## Предложенный отрывок
★ ★ ★ ★ ★ ★ ★
Этот выход затемняется проблемой борьбы пролетариата с буржуазией. Но вопрос в том, за что они борются? Если за право окончательного завершения индустриализации, то борьба эта безвыходна и бесплодна. Не конфликт пролетариата и буржуазии выражает трагическое противоречие индустриальной эпохи, а конфликт цивилизации и культуры, производства и творчества, хозяйства и духа; он выражается в антагонизме классов, только не двух хозяйственных классов между собой (капиталистов и пролетариев), а класса хозяйственного с классом духовно-идеологическим.

Пути к преодолению индустриализма еще не указаны и не найдены; даже социально-психологический анализ его еще не сделан. Мы стоим перед великой проблемой собственной истории, собственной судьбы. И прежде всего мы становимся в тупик: как же обойтись без индустриализма и машинизма, когда на техническом прогрессе построена вся современная цивилизация? Значит ли это, что мы должны перестать пользоваться машинами?

Это недоразумение необходимо устранить. Уничтожение «индустриализма» не означает уничтожения индустрии; уничтожение «машинизма» не означает уничтожения машин. Аналогично этому не следует думать, что уничтожение «материализма» есть уничтожение материи, что уничтожение «индивидуализма» есть уничтожение индивидуума, даже, наконец, что уничтожение «капитализма» есть уничтожение капитала или уничтожение «экономизма» есть уничтожение хозяйства.

Все эти «измы» суть особые духовные установки, особые социально-психические комплексы, особые оценки, точнее, особые извращения иерархии ценностей. Диалектика истории проходит через них, никогда не считая никакой «изм» окончательным. И она движется через противоположности, например, от абсолютизма к либерализму, от материализма к идеализму, от реакции к революции. История непрерывно исправляет уродливость одного «изма» через другой, противоположный. После забвения одной ценности следует ее утверждение и прославление, дабы восстановились иерархия и гармония ценностей. И это не безличная история: это мы сами, делающие историю, это наше самосознание и самоопределение, ищущее «прогресса в сознании свободы», ищущее свободного выхода из тупика.

Понять, в чем может состоять выход из «индустриализма», — значит понять то искажение иерархии ценностей, которое заключается в этом «изме». Оно весьма просто и очевидно.

Максимальная продукция хозяйства делается высшей ценностью; ей подчиняются ценность права и государства (ценность справедливости) и ценность ведущей идеологической системы (ценность мудрости).

Государственно-правовой аппарат подчинен всецело императиву максимальной продуктивности хозяйства, императиву индустриализации. При столкновении хозяйственной необходимости с идеей справедливости, с правами личности предпочтение отдается всегда хозяйственной необходимости.

Ведущая идеологическая система перестает быть высшей автономной ценностью и становится служанкой экономики, простым рефлексом хозяйства. Она начинает обосновывать и защищать «экономический материализм», единственное миросозерцание, выражающее и поддерживающее дух индустриализма.
★ ★ ★ ★ ★ ★ ★
## Имеющиеся данные
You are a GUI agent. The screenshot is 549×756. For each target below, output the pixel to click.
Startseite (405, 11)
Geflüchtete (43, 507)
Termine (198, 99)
★ ★ ★ ★ ★ ★ ★
## Что сделать
Продолжите рассуждение об индустриализме, начиная сразу после последнего предложения отрывка. Листинг приведен как самостоятельный материал, не связанный с отрывком.

## Результат задания
При всяком столкновении интересов власти и хозяйства со свободой духовного творчества последнее должно уступать и беспрекословно подчиняться. Религия, искусство, наука, этика — перестают быть ведущей системой. Аппарат предписывает свою государственную религию (пролетарского мифа), дает искусству свой «социальный заказ», требует от науки обоснования и признания «материализма», от этики — подчинения интересам политики данной власти.

Маркс сам прекрасно изображает процесс секуляризации и профанации всех ценностей и святынь, происходящий в индустриализме: всякое уважение к этике и религии исчезает; «экономический материализм» делается господствующей духовной установкой; творческий класс интеллигенции, носитель высших духовных ценностей, теряет свой «священный ореол» и превращается в «лакеев буржуазии». Так происходит в капиталистическом индустриализме; но каждому очевидно, что тот же самый процесс продолжается и завершается в коммунистическом индустриализме: вместо лакеев буржуазии мы видим грандиозный «подхалимаж» лакеев властвующего аппарата51, мы видим последовательную секуляризацию и профанацию во всех областях и извращение иерархии ценностей. Движение от капитализма к коммунизму есть движение возрастающей индустриализации и углубление ее трагизма. Разрешение не может быть найдено на этом пути.

Английский философ Рассел в своей книге о «Судьбе индустриальной цивилизации» так изображает извращение оценок, свойственное индустриализму:

«Культ продуктивности и полезности, забота о средствах, а не о целях — вот что составляет существенную тенденцию ин-

51 Какого-нибудь «Ефима Лакеевича Придворова» (Есенин о Демьяне Бедном) и его бесконечных преемников.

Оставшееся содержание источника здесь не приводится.